First, we noticed both models have typical performances of value SSDs, with a high sequential read data rate, but with lower rates in write operations and on random accesses. We also noticed the maximum sequential rate of the SanDisk SSD PLUS 120 GiB is higher than the Kingston V300’s.
The tests also show that the performance comparison depends on the type of data we used. On the tests using only zeroes (ZeroFill), where the data is easily compressible, the SSDNow V300 was typically faster than the SSD PLUS.
However, on the test with non-compressible data (what simulates the typical real-life big files, such as audio, video, and picture files) the model from Kingston had a big performance reduction, mostly on write tests, which is due to the fact the controller used by the V300 depends on data compression to achieve higher performance.

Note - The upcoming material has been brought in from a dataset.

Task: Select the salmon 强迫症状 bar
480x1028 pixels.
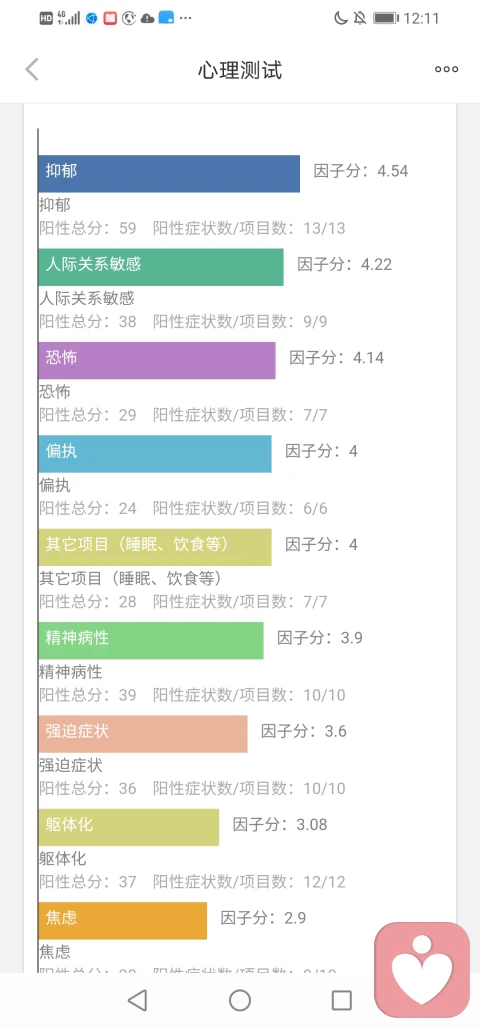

On the other hand, the SSD PLUS from SanDisk does not show a sensible performance reduction on the tests with incompressible data, which is excellent, since it is a typical behavior of most expensive SSDs.
So, which is the best model? Both of them were faster on some tests and slower on others, but as we mentioned, the fact the SanDisk SSD PLUS 120 GiB does not show a loss of performance with incompressible data makes it our recomendation among the tested models.
However, while they are both entry products, any one of them has a good cost/performance ratio and can be a good buy for the user who use only a hard disk on his computer, promoting a sensible performance improvement on the load times of the operating system, programs, and games.